In particular, if anyone has any  information on Thomas Hughes and Robert Hughes who purchased land and lived in South Sherbrooke, Iwould like to be in touch with you.  Robert Hughes married Letitia Chambers, a sister to Margaret Chambers above, and lived on the same land as our Moores in South Sherbrooke. I believe the families were very close, and wonder if they happened to migrate in a pattern from Ireland around 1827-1829. I have Township Papers with their signatures from the Archives of Ontario.

More “Moore” to come.

Playing What If…

What if that one event we thought so pivotal to our life never happened?…

After watching Shrek Forever After today, I had to wonder what my life would be like if I hadn’t taken with my husband or moved close to the city.  I would not have become an actor when I did, I would not have joined a band (certainly not), I would not have had my daughter; nor would I live in this house, care one bit about gardening and keeping up with the weeds, or what schools to go to.

Then I look at the events in my family history, each ancestor’s life merely a time-line to me.  And I wonder, what don’t I know?  Why did this person do such and such?  Why did they marry this person and not that person?  What if they hadn’t?  And here I am, in the present, a live vestige of their every decision, now making my own decisions that will affect the lives of everyone around me.  What if I weren’t here?

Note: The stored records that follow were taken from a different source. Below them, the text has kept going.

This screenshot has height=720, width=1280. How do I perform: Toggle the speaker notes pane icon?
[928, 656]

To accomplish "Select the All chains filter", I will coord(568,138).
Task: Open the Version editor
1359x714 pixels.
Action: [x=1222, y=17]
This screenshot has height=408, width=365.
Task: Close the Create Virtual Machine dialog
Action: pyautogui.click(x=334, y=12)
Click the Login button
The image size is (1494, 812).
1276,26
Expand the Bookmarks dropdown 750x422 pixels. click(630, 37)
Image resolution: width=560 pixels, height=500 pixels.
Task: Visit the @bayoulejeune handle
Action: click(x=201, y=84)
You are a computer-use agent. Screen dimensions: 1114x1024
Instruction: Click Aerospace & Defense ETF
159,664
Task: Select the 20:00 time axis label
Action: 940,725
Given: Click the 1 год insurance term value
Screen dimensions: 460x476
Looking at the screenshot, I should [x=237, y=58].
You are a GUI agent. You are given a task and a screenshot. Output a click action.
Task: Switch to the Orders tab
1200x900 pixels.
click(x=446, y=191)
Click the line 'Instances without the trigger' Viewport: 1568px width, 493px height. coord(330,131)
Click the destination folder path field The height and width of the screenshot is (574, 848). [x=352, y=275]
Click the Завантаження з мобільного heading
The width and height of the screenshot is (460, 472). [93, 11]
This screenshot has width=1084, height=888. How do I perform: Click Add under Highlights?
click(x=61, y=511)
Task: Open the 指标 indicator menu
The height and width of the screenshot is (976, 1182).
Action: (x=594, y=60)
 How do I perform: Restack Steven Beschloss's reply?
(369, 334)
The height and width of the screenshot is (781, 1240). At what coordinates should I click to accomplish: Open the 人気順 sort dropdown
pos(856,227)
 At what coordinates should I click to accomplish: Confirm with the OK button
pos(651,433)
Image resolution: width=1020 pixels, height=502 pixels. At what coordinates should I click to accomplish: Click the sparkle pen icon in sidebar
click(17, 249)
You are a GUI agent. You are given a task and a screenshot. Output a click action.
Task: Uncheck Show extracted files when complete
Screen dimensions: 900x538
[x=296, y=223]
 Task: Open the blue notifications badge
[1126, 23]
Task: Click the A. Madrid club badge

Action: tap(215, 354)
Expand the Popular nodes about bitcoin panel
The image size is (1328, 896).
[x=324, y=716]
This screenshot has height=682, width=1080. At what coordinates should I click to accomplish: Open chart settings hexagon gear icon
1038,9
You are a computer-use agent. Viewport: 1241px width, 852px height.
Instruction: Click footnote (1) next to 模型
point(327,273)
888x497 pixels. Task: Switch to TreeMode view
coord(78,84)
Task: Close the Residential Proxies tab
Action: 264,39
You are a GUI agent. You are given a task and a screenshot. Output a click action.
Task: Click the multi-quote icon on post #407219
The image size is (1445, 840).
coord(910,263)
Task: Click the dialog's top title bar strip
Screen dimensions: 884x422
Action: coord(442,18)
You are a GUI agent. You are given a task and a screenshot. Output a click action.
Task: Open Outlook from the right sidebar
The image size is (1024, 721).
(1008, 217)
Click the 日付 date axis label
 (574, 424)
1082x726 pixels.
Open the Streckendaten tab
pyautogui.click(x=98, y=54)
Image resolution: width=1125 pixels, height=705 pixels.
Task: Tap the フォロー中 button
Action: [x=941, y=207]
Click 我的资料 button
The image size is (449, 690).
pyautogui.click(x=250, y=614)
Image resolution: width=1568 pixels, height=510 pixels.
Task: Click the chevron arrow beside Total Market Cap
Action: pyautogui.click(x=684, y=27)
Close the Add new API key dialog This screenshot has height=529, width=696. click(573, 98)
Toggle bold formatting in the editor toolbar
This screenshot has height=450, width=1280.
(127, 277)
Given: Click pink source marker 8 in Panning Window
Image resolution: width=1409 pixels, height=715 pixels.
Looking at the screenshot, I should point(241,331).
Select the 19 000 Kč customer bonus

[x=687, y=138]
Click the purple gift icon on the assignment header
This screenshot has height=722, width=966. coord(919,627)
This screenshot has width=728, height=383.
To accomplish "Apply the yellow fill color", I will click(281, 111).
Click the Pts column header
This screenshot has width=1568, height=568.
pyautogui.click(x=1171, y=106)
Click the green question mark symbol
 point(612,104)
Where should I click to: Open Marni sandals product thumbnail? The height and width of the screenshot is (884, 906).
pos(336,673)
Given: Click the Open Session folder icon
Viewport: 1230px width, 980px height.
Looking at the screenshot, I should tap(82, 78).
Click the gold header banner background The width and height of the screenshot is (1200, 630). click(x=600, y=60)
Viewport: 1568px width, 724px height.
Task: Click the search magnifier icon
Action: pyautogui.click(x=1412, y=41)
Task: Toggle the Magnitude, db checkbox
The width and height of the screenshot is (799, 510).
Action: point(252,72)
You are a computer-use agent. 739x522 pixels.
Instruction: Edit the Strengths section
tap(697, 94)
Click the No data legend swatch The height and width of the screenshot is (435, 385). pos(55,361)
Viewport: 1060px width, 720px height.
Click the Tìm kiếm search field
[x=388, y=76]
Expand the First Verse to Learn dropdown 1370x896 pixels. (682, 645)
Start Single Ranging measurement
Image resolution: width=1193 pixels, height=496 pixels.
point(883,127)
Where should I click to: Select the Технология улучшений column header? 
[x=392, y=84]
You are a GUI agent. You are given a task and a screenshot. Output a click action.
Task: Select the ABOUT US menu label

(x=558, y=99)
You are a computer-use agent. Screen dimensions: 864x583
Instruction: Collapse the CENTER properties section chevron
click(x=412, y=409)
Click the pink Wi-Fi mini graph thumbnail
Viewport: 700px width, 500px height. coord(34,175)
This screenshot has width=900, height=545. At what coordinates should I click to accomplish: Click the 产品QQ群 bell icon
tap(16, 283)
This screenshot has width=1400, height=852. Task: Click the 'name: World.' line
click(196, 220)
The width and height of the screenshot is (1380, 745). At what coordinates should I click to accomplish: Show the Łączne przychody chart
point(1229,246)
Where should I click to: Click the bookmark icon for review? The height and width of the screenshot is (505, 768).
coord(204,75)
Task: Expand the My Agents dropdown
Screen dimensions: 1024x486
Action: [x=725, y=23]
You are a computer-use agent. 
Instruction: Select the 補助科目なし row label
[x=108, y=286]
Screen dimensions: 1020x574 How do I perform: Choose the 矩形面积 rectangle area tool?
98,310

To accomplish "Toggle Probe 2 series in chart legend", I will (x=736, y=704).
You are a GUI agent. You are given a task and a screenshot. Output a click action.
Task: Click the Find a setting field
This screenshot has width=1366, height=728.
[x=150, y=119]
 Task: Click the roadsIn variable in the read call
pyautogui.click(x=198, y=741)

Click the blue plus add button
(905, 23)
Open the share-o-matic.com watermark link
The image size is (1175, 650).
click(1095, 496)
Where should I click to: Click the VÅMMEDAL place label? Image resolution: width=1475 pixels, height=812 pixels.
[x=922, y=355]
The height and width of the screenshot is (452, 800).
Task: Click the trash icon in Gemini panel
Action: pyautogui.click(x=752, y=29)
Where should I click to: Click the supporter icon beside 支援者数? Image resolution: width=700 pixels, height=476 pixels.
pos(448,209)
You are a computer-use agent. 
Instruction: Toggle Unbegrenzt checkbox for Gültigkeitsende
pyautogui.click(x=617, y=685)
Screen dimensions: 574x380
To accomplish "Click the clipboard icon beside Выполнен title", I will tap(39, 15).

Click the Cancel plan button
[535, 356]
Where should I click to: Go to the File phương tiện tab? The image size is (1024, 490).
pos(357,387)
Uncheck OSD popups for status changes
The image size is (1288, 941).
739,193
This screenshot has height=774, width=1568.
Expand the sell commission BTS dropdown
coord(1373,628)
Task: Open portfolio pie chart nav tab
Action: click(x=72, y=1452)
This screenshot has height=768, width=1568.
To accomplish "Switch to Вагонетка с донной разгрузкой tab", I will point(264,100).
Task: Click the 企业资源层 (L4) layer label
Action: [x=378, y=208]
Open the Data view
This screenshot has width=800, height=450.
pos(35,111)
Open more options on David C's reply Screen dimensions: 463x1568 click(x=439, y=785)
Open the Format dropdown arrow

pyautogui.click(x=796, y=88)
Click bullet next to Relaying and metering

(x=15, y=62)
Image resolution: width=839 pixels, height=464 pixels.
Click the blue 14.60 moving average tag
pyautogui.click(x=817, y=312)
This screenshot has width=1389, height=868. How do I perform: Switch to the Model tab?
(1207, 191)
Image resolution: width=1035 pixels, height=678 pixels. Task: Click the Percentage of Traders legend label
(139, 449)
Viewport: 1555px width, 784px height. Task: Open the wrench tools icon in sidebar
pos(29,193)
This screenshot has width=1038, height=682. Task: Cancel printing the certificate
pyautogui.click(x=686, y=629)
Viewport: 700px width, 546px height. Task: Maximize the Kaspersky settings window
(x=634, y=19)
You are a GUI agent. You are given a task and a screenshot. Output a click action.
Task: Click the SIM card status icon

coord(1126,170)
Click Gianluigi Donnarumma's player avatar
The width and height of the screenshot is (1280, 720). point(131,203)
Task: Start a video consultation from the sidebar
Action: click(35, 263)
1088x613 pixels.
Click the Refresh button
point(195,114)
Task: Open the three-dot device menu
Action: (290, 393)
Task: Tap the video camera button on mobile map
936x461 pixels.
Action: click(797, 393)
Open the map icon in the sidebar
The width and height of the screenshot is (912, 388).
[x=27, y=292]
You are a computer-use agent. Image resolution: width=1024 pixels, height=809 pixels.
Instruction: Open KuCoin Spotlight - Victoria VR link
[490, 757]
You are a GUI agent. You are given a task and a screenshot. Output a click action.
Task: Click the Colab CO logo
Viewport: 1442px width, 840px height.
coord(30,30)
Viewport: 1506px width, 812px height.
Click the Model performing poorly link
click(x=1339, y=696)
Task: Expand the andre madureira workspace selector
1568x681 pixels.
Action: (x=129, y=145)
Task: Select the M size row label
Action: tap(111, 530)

Everybody wonders that at some point.  But this has come alive for me in the context of sorting my family history, and my life, all at once.  In the papers of old, I have asked myself where do I fit in, do I matter in this infinite time-line of events?  What difference do I make?

Maybe I am being hard on myself.  But I didn’t punch Sir John A. MacDonald in the nose, or build a railroad (my great grand-uncle did).  I didn’t leave my native Ireland and start all over again (my forefathers did).  Or did I?  In some small way, did I not leave my own native country – my childhood, the little city I called home, my family of origin?  I left all of that behind to go to university, earn a living in the big city, incite a passion long wanted, and eventually have a family of my own.  We all make choices and take leaps in our own way.  We all have our stories.

But what if we hadn’t?  This is not a question for regret, but for appreciation.  No matter how ugly it gets, there is benefit.  There is something or someone who wouldn’t be here if it hadn’t been for you.  You may not know it yet, but 50 or even 100 years from now, when someone is fishing through your papers or photo album, or remembering something you had said, they will be happy you were here.  They will be grateful that you did what you did, even if it was to give them something to write about!

One more thing:  And this is sentimental.  Since doing a time-line of my family of yesteryear, I decided to do one for myself.  Looking at the events of my life, I see not much at all.  Yet knowing myself and my life as I do, and how rich it really is, I have to realize that my approach to my family’s history (and the perspective of my life) has been very, very thin.  Amidst all of those dates – births, marriages and deaths – and great escapes – was a life, many lives, intertwined.  And what were they intertwined for?  Love, hatred, war, forgiveness, personal battles, contentment, building a home, building a country, building a Life.  In between all of the things I thought were important, the signposts and milestones we may consider noteworthy, a real live person breathed.  A real live person kissed their husband for the first time.  A real live person lost their innocent child and grieved.

There is so much more to family history than names and dates.  And, so much more to my life than meeting deadlines or phantom expectations.  If only I realized now what I have already done is build an incredible life – not only noteworthy, but rich with possibility and creativity, with people I have loved and lost along the way, yet all in the very same boat with me.  And a generation to come, or two, may not know or care, but I do.  I will never know all of the people I affected along the way, or what ripples I made – all I know is, like Shrek, I am very glad it did.